USA TODAY International Edition
Remembering David Frost
How the British talk show host, who died Saturday, broke down Richard Nixon. Opinion,
In the end, I concluded that David Frost was the best man in the world to confront Richard Nixon on his Watergate crimes. But the opinion was a long time in coming.
When the British talk show host — who died Saturday night at the age of 74 — hired me as his Watergate adviser for his historic Nixon interviews in 1977, I was deeply skeptical. His reputation was built on comedy and soft soap interviews of political and entertainment celebrities. Among my colleagues, we whispered that Nixon had probably chosen Frost for the exclusive interview three years after the president’s disgrace precisely because he expected to walk all over Frost, make a million dollars and rehabilitate his reputation in the bargain. Nixon, no doubt, had visions of a pleasant afterlife as a distinguished elder statesman.
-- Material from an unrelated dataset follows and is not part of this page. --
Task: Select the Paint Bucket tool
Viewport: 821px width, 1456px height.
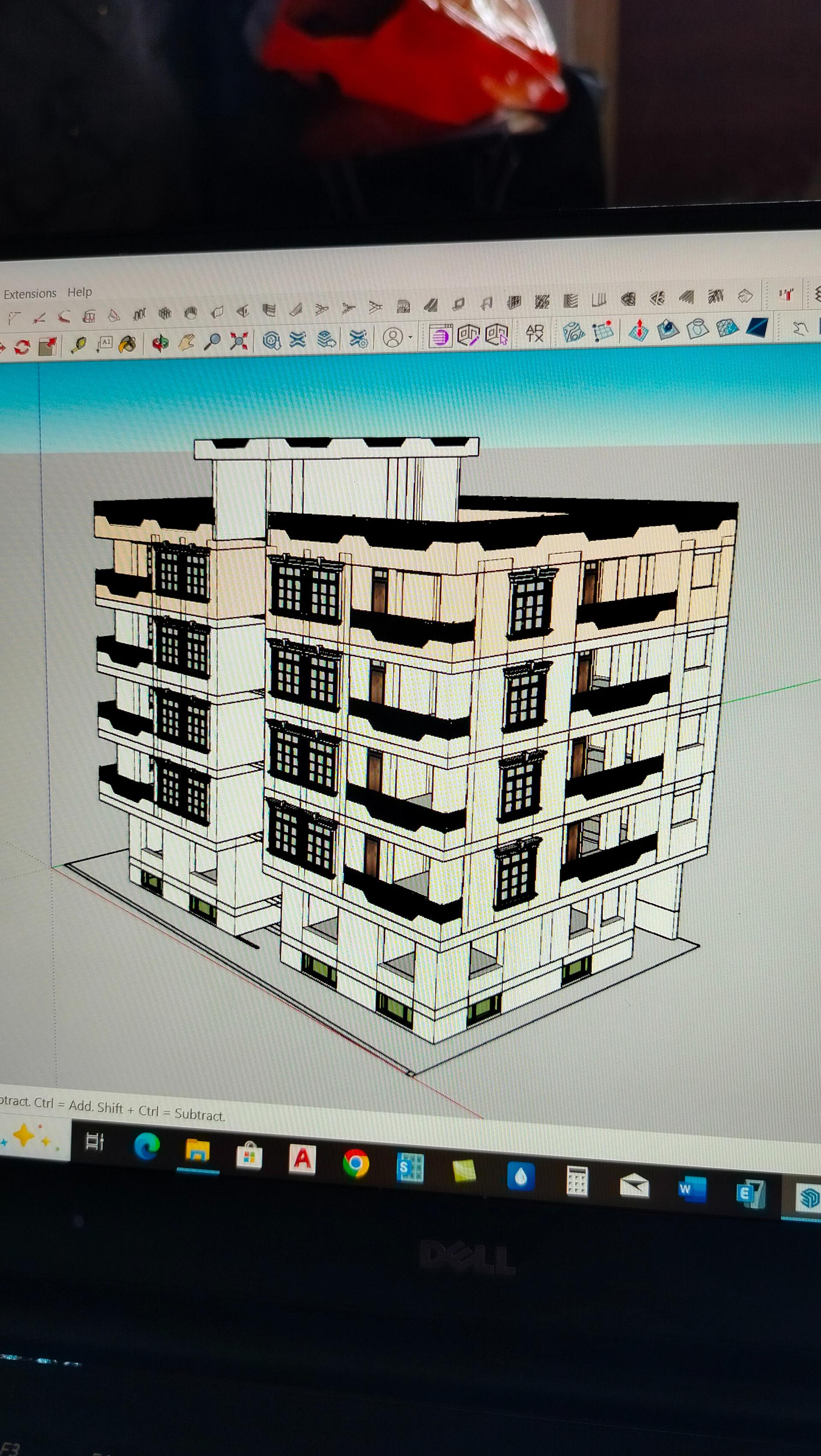Action: pyautogui.click(x=129, y=343)
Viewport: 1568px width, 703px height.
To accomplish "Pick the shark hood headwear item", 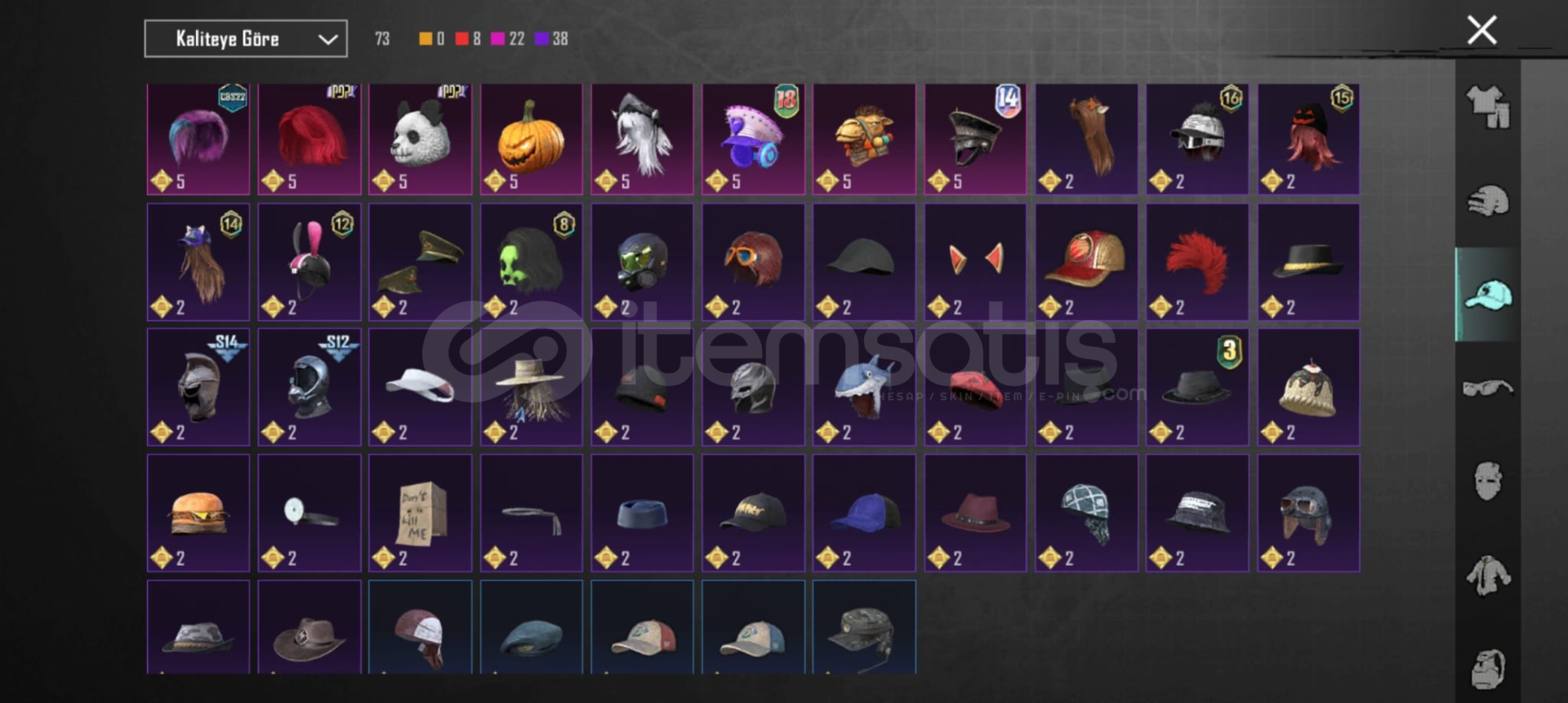I will pyautogui.click(x=864, y=387).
From the beginning, I tried to impress on Frost the huge historical stakes. If Nixon won their confrontation, disaster loomed, because the American people would have second thoughts about driving Nixon from office. Frost had to win. Nixon’s criminality had to be dramatically and convincingly demonstrated. That was the first and utterly necessary imperative. With that, as the lowest star, the nation could be content with Nixon’s demise. To watch Nixon squirm and then confess could become a national catharsis, allow the country finally to move on.
At first, Frost seemed oblivious to my breathless urgings. As I struggled to master the mountainous canon of Watergate materials and discovered new and devastating tapes to surprise Nixon, Frost would breeze into Washington from London on the Concorde, entertain us wonderfully at a boozy lunch, and then fly off to New York to cavort with his starlet and celebrity friends.
My despair deepened in California as the tapings began and Nixon rolled all over Frost on foreign affairs and domestic policy. We watched in horror as Clay Felker, the editor of New York magazine, fell asleep as he viewed the outtakes.
How the talk show host showed the ex- president he was no walkover
But Watergate was everything. The week before the Watergate interrogation was to begin, Frost finally woke up and buckled down. The heavyweight fight imagery of the play Frost/ Nixon is apt. Perhaps, we thought, this was the champ peaking at just the right moment.
At his best, the resources Frost brought to the challenge were extraordinary. Once he mastered the details of the scandal, he knew how to conduct an extended inquisition in which each question and each statement carried the inference of guilt. It was classic prosecutorial technique.
This was no soft soap. Beyond the facts and the obvious questions, Frost knew how to use wit and humor and intellectual power to disarm the awkward, humorless villain. Sarcasm had to be employed gently and subtly. He had to be careful not to browbeat the former president, for that would only impart sympathy.
Because of his instinct for the dramatic, Frost knew how to spring my research surprises deftly with consummate skill, so that he could take firm control of the interview.
Once his withering interrogation gave the 57 million Americans watching what they needed, he knew instinctively how to shift gears and become the father confessor. The result was the most astonishing apology in modern U. S. political history.
On the day the Watergate program aired, I revealed that Nixon had been given a 10- minute break to collect himself between the prosecution and the apology. Frost was furious and never forgave me for that. But never mind. The important thing was what the polls said afterward: More than 70% concluded that Nixon was guilty of his crimes and had no place in future American politics.
David Frost deserves all the kudos he received with the Frost/ Nixon play and movie. He had, at last, become the action figure he always longed to be.